Generally, our results indicate that all regions with high predictability show pronounced decadal variability. On the other hand, not all regions with high decadal variances are predictable. Sea ice thickness in the Central Arctic and air temperature in polar regions show pronounced decadal variations but the predictability is obviously limited.

The meridional overturning circulation is the major driver for decadal predictability in the northern hemisphere and can explain a large part of the predictability of sea surface temperature, surface salinity, 2 m air temperature, precipitation and sea ice in the North Atlantic Sector. The predictability that arises from the persistence of the overturning circulation indicates that about 40% of the next-decade predictability of the overturning circulation is due to persistence. Thus, using a dynamical approach leads to a considerable gain of predictability compared to persistence.

The results might depend on individual models. Collins et al. (2006) analyzed the predictability of the meridional overturning circulation in different CMIP3-models and found relatively high predictabilities in most models. However, both amplitude and frequency of multi-decadal variations varied considerably among the models, which indicate that climate models might have problems to simulate real long-term overturning-simulations and thus real long-term temperature variations. This problem is minor for the first decade but can limit the predictability thereafter.

The Southern Annular Mode seems to contribute to the high predictability of air temperature in the southern South Atlantic but can only explain a small part of the predictability. The correlation between North Atlantic sea surface temperature anomalies and southern hemispheric sea surface temperature anomalies is relatively small in our model and can only explain a small fraction of Southern Oceans air temperature predictability.

Another result from this study is that decadal variations are substantially reduced in CTRL2 compared to CTRL1. Even though the main patterns of predictability are similar in both simulations and similar to most existing studies, large uncertainties exists on regional scales. We hypothesize that thinner Arctic sea ice is leading to reduced decadal scale variations in Arctic sea ice volume and Fram Strait ice export. This reduces sea surface temperature and salinity variations in the Labrador Sea and impacts thus decadal variations of deep water formation and overturning circulation. A reduced overturning variability in its turn reduces temperature variations in most of the mid and high northern hemisphere regions.

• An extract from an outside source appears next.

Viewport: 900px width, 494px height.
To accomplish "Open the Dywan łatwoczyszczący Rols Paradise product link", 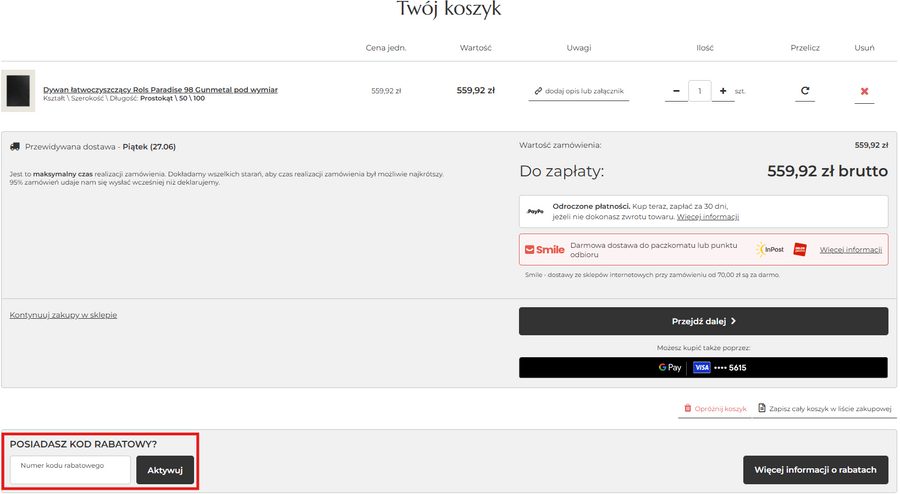I will pos(160,89).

Although, the number of ensemble members is not sufficiently high to always distinguish between noise and effect of the different albedo parameterization, it is obvious that rather small changes in the parameterization can lead to important changes in the results and might have a large influence on both amplitude and frequency of long-term variations.

Completely different models will particularly on a regional scale show larger differences than the same model with slightly changed parameterization. Thus, significant uncertainties exist in the simulation of long term natural variations in climate models. Model parameterization and therefore model error has a significant impact on the potential predictability and therefore real prediction will be dependent on model error and bias. Large ensembles will be necessary to quantify the uncertainties in the results in decadal predictions and improve the benefit for society.

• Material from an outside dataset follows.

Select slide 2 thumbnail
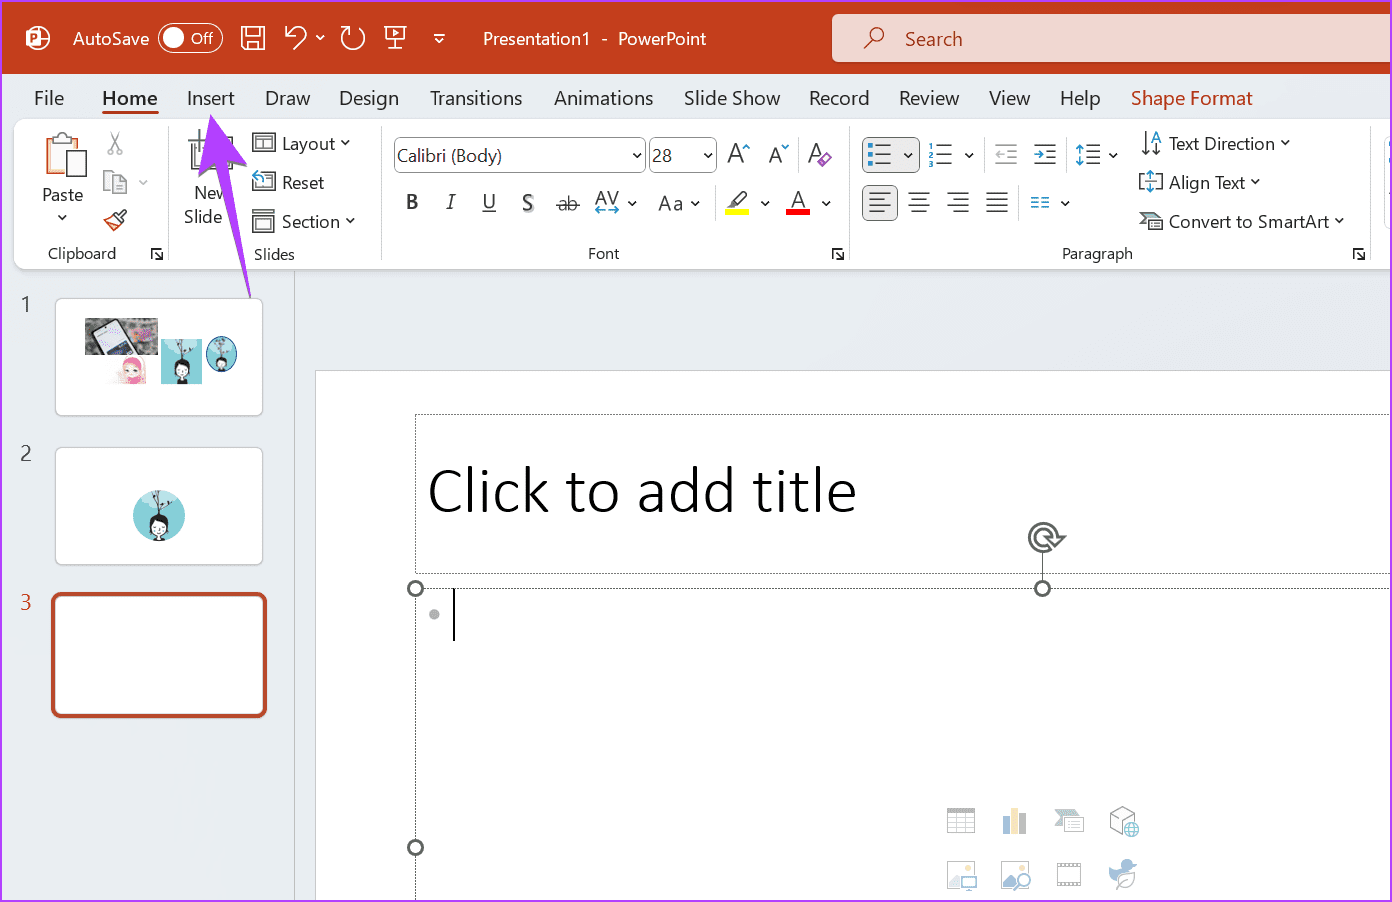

The benefit of decadal predictions depends strongly on the relation between decadal variance to warming trend. A high predictive skill is of limited practical use if the predicted natural variations are small compared to the trend.

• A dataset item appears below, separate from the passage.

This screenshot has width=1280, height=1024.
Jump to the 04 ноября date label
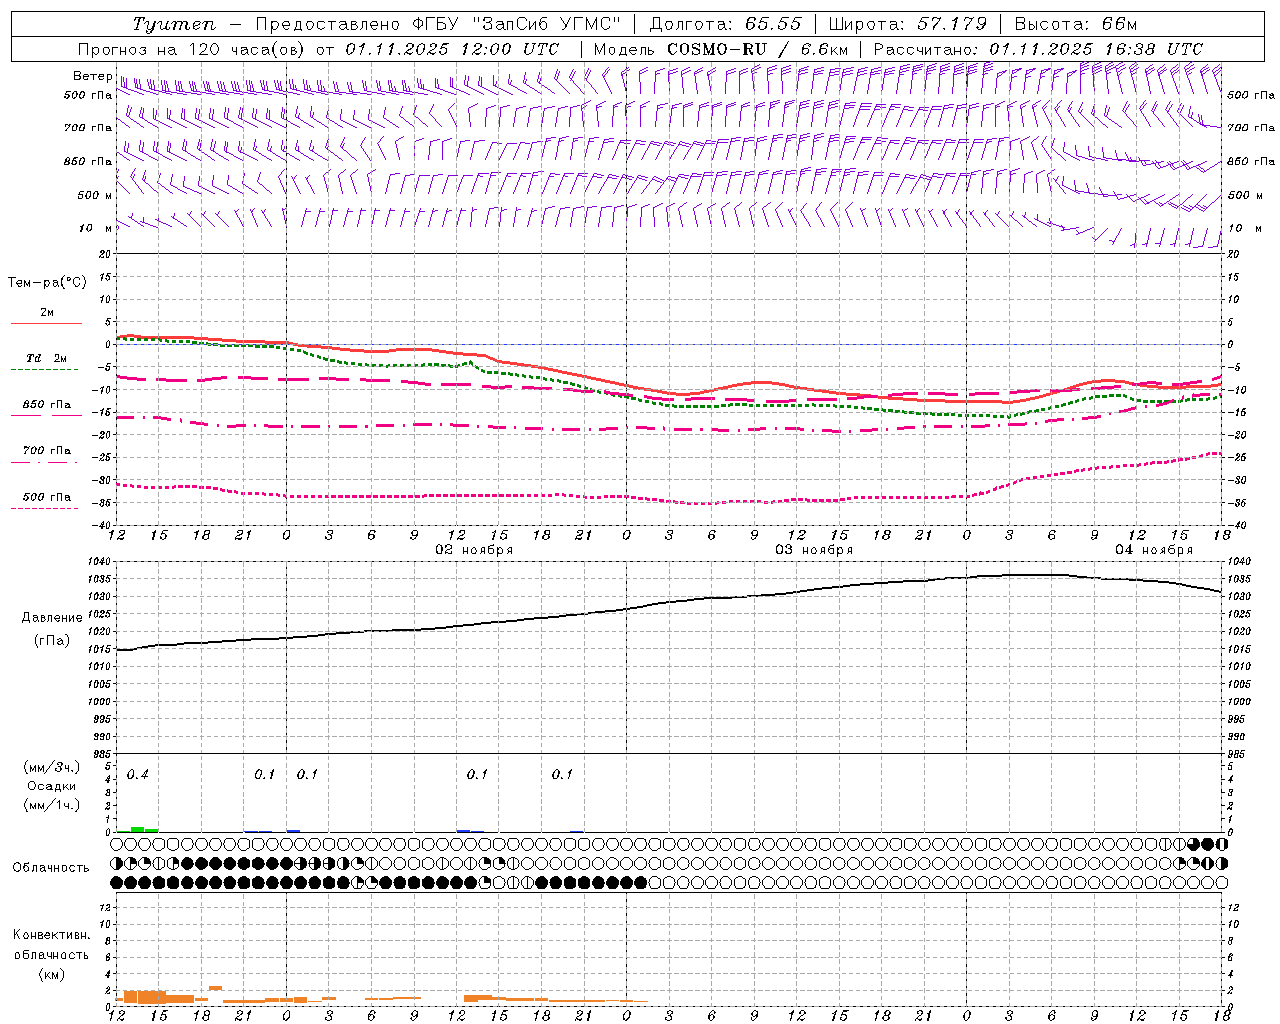click(1154, 550)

Global mean decadal air temperature in our model is highly predictable but its standard deviation is small compared to the expected global mean warming as predicted by CMIP3-models. However, on continental or smaller scales, temperature variations can be of similar magnitude to the warming trend in the next 10–20 years. Hence, decadal predictions might have the potential to significantly reduce the uncertainties for future climate change in the next 10–20 years in some specific areas. These results compare well to a recent study from Boer (2010).